No hay duda entre los historiadores de quién fue el mejor estratega de la Segunda Guerra Mundial. Las hazañas conseguidas en el norte de África al frente de la 7ª división panzer y posteriormente con el Africa korps convirtieron a Rommel en una leyenda. Tanto es así que hasta el general Eisenhower tenía un poster de su archienemigo en el despacho como muestra de admiración.
Condecorado con la cruz al mérito y ascendido a mariscal de campo, Rommel pasó a dirigir la defensa de la costa francesa. Todos conocemos la fortificación que esperaba al ejército aliado si lograba desembarcar. Y eso, pese a que intuía que la entrada sería por Normandía y no por el norte donde el escudo fue mayor, y pese a que Hitler ordenó situar las divisones de acorazados en un punto que trastocaba todo el plan de defensa.

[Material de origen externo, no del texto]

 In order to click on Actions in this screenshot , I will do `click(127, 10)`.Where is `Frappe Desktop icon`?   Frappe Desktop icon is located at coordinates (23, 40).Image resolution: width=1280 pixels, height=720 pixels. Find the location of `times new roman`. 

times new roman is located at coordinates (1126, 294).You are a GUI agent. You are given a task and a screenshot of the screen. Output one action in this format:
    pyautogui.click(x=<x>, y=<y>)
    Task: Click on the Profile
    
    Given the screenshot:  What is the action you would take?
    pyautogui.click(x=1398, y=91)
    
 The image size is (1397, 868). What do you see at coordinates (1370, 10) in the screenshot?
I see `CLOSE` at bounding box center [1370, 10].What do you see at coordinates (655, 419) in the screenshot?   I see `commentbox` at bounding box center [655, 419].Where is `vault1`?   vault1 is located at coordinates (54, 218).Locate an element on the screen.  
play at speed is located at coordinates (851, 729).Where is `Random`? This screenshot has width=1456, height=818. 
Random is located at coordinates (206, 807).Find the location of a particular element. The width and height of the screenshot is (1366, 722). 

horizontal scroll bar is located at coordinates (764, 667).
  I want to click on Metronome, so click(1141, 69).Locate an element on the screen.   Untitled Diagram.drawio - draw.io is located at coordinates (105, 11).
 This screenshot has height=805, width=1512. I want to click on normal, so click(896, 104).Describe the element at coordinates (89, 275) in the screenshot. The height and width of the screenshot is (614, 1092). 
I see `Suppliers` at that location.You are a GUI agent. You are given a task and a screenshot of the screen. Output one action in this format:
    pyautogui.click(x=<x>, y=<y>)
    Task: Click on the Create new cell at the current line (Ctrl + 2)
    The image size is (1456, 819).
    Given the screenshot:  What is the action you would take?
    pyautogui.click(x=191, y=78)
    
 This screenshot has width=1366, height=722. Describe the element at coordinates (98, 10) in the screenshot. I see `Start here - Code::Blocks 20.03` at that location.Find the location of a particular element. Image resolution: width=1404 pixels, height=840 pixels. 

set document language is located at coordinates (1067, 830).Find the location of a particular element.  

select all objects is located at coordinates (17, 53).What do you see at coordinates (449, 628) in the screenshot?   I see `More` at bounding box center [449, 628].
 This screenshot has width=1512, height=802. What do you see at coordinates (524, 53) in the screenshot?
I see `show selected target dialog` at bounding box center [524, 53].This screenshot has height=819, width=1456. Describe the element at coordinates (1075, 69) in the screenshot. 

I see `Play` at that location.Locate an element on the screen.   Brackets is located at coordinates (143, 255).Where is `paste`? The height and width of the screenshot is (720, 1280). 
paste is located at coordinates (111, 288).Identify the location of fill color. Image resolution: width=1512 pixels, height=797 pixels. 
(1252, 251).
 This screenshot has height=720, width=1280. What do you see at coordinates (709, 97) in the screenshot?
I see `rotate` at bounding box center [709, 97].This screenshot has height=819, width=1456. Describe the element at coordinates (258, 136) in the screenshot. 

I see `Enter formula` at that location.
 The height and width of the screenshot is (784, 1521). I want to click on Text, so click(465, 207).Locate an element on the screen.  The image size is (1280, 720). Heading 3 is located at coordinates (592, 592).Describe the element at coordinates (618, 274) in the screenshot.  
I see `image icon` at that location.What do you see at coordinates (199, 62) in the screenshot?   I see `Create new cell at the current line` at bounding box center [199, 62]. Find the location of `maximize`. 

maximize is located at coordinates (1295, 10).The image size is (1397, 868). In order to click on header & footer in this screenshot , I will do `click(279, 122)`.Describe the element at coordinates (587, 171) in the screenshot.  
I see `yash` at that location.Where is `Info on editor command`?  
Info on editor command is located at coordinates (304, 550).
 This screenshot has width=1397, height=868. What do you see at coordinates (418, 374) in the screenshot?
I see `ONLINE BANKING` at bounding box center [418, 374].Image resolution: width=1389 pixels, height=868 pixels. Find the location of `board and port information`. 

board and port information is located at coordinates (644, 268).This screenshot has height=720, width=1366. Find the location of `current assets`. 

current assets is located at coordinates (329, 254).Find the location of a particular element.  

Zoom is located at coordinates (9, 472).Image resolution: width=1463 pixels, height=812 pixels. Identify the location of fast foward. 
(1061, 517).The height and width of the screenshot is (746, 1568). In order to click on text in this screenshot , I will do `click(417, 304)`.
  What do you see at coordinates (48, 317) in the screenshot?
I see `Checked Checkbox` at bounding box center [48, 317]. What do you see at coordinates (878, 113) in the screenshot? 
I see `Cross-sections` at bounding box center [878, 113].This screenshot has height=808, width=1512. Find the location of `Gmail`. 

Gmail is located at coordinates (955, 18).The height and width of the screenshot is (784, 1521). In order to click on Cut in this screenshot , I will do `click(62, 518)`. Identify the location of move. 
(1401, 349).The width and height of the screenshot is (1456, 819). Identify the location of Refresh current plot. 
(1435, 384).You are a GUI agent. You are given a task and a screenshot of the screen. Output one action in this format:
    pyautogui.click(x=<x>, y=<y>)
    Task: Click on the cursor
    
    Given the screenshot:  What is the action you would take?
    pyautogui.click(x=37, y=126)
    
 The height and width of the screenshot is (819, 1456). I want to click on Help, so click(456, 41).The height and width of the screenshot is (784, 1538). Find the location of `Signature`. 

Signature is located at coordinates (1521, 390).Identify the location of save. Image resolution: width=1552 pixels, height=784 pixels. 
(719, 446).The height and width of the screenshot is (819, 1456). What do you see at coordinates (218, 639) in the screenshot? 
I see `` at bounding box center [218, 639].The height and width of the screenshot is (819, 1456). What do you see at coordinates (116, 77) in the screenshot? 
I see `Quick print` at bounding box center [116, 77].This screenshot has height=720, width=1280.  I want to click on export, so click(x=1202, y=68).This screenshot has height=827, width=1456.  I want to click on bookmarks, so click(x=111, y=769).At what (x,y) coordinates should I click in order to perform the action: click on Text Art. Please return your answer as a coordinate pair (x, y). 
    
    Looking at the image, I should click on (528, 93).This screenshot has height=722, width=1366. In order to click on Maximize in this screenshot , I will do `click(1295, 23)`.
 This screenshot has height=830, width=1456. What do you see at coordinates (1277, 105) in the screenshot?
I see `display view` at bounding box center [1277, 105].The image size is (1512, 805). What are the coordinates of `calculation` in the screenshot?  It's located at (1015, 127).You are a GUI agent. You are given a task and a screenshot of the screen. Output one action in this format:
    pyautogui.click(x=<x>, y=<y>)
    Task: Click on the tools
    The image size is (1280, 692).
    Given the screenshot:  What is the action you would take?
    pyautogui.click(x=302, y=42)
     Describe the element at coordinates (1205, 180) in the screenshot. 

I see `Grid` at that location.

Pero lo más admirado de Rommel no fueron precisamente sus proezas militares. La convención de Ginebra decía que a todo prisionero de guerra se le debía dar un trato humano, sin represalias, protegerlos contra todo acto de violencia, etcétera. Y ese es el trato que recibieron los miles de prisioneros que cayeron en sus manos. Quizá por eso sentía vergüenza del trato que ofrecían sus camaradas en el frente del Este. Fue también uno de los pocos mandos alemanes que se negó a aplicar la kommandobefehl, una orden que obligaba a ejecutar inmediatamente a cualquier comando que traspasase las líneas enemigas.
Una supuesta traición hizo que apareciera su nombre en la lista de los cabecillas que atentaron contra Hitler. Acabó suicidándose para evitar represalias a su familia.
Un hombre con principios militares que se definía a sí mismo como un soldado profesional, con un código de honor y respeto al adversario que le honrarían para siempre.